Yes, you need to protect your DD and you've done the right thing by taking her out of the school, but you don't get to lead a witch hunt against a toddler and his family and expect them to grovel to you.

zzzzz · 11/12/2017 08:43

This reply has been deleted

Message withdrawn at poster's request.

DamnCommandments · 11/12/2017 08:45

What's best for your daughter here? I guess there's no other school? Are you on a company compound?

Really, the only two acceptable solutions for you would have been 1. the other child is withdrawn or 2. the other child's parents pay for one-to-one support. It sounds like your/your DH's company needs to get involved. Otherwise they're going to have bigger staffing issues than finding teachers. Most parents won't be able to fund one-to-one, and you say qualified teachers are hard to come by where you are. So it might not be possible to get a specialist TA. This is probably why the main class teacher is having to devote her time.

Maybe post in Living Overseas? People there will have more experience.

RadioGaGoo · 11/12/2017 08:51

A solicitors letter for harassment. Maybe the OP could send one back countering the harassment her child has faced.

That would be stupid? Yes, it would, wouldn't it.

Todayissunny · 11/12/2017 08:51

Thanks zzzzz for clarifying - not difficult kids. Difficult times.

Zoomaa · 11/12/2017 08:56

I agree - post in Living Overseas. If you haven't experienced expat life and non regulated expat schools its kind of hard to imagine.

SEN support? Haha
Standards? Haha
One to ones? Haha
Professionalism? Haha

fleshmarketclose · 11/12/2017 09:01

If you want an apology you should ask the school to apologise for failing to keep your child safe. The child's mother doesn't owe you an apology because any incidents that happened in school were the responsibility of the school and not the child's parents.
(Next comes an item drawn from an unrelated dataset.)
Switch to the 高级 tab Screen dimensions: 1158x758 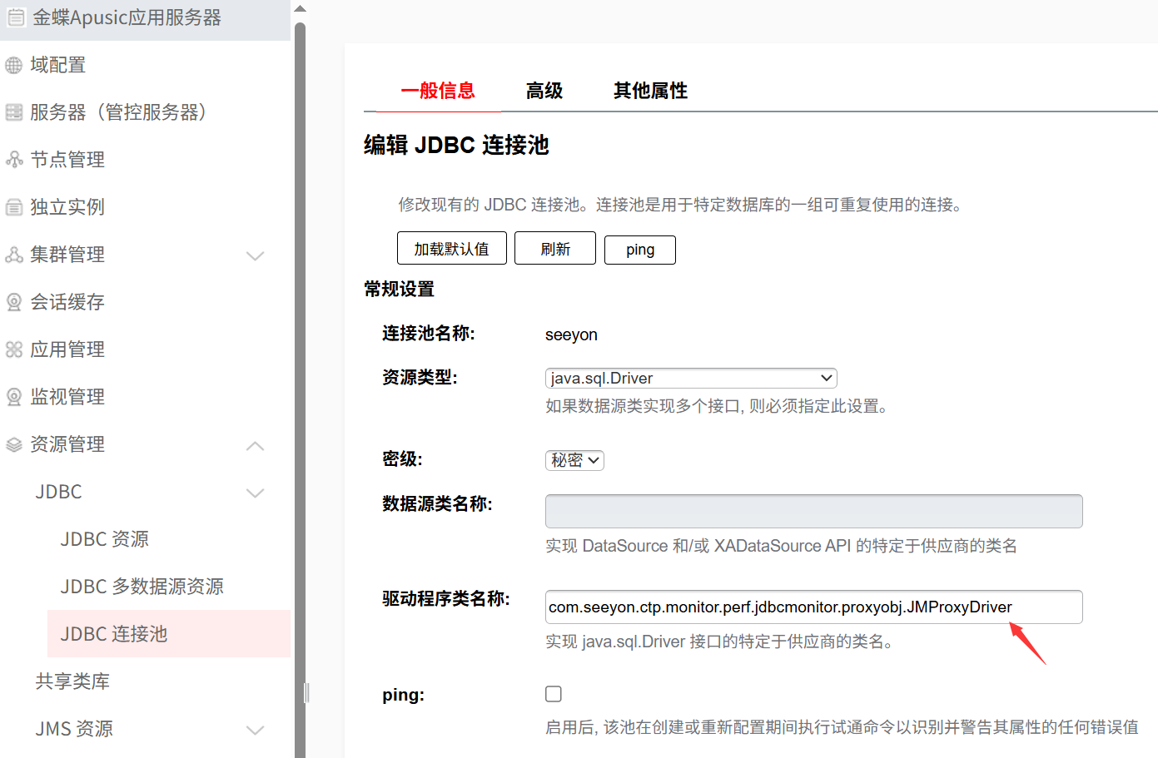pyautogui.click(x=544, y=91)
You are behaving badly gossiping about this child and his family and so I'm not surprised they don't wish to speak to you.

TroelsLovesSquinkies · 11/12/2017 09:05

Give up on the idea of an apology.
Teach your Dd to defend herself, she may come across him in school as they get older. If he bites she should punch him hard. Maybe some retaliation from other children will make this boy realize he can't go round hurting people without getting hurt too

NK493efc93X1277dd3d6d4 · 11/12/2017 09:15

You are well out of it. If the school allows this to happen then I wouldn't be happy at all - especially when paying fees.